In this book Fabre is not only a taxonomist but a behaviorist and he describes insect behavior in a charming and almost poetic way. This book is in no way dry in the way some find books on science to be and as much as it teaches us about insects and other classes of invertebrates it also teaches us about observation. And though I am vehemently opposed to mixing science with mysticism this book would probably be enjoyed by those seeking self improvement and spirituality as much as it would be enjoyed by the scientist. When I was a child I had an aunt (God bless you Aunt Alberta) who lived on the West coast. She was a Biology teacher. Every once and awhile care packages of books would come from California. One of those books was "The Insect World of J. Henri Fabre". My mother would sometimes read to me from the book when our family when for a drive. I used to hang on every word. In a way that book changed my life as I am now a scientist. I think it can change yours as well. In this loud brash world let Fabre guide you into the gentle world of observation. Highly recommended.

The best book about insects I have ever read!

This book tells the secrets of insect behavior. The author observes very closely the lives of the many species he studied. This is nature at her smartest and her blindest; beauty, horror and science. Highly recommended by me.

An inspiration that is contagious.

Exquisitely written, my imagination was immediately captured by Fabre's patient observations and his poetic retelling of each adventure. Once called an "incomparable observer" by Charles Darwin, Fabre's unsurpassed enthusiasm springs to life on every page. Since reading it a few short years ago I have ever since felt inspired to sit longer in the fields and to spend more time just observing. Admittedly, Fabre was self taught and isolated. He stubbornly disagreed with the theory of evolution. Looking back on his work it is easy to see the mistakes he made, blind spots in his approach to the larger aspects of biological research. Still, if you decide to read this book I'm sure you will be inspired to be with insects. What better thing to do?

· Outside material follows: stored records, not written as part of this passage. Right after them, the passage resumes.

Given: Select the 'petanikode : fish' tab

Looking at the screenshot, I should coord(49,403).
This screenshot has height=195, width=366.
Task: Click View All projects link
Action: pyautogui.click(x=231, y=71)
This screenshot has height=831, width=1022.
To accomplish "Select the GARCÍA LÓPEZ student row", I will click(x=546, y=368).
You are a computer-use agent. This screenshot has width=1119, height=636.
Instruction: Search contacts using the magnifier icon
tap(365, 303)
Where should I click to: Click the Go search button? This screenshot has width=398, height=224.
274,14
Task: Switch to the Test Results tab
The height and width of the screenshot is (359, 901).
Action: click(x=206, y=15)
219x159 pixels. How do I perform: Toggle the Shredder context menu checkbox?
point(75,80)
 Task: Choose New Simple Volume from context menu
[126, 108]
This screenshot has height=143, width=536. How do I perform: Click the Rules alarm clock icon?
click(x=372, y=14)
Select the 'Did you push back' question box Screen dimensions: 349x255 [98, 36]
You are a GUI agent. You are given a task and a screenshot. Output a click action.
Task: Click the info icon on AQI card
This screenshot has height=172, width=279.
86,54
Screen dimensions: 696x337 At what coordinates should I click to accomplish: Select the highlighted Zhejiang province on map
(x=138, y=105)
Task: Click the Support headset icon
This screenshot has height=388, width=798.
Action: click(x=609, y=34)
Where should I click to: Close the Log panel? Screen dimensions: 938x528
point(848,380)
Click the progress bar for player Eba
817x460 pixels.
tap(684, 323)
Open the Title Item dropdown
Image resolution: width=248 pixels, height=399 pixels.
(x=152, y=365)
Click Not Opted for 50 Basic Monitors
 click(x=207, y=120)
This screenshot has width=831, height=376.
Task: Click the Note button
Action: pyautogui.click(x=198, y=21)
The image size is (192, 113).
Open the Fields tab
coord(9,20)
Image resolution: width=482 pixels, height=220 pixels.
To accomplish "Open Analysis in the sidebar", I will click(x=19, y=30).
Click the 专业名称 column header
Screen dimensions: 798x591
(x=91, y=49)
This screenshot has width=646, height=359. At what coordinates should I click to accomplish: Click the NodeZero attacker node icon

Fabre's fascinating insect stories/observations

This was far and away my favorite book of the year when I read it a few years ago. Fabre (1823-1915) was no dry, pedantic writer of insect anatomy and classification, like many 19th and 20th century entomologists. He was a keen observer, insightful scientist, and lively writer. His passionate commentary - just the sort of "subjective" stuff excluded from scientific journals - is what makes the text come alive; for Fabre makes the reader aware that these insects have LIVES, and heightens our awareness of what is going on in the world around us which we so rarely bother to notice. I highly recommend purchasing this or any other book of collected writings by this outstanding man.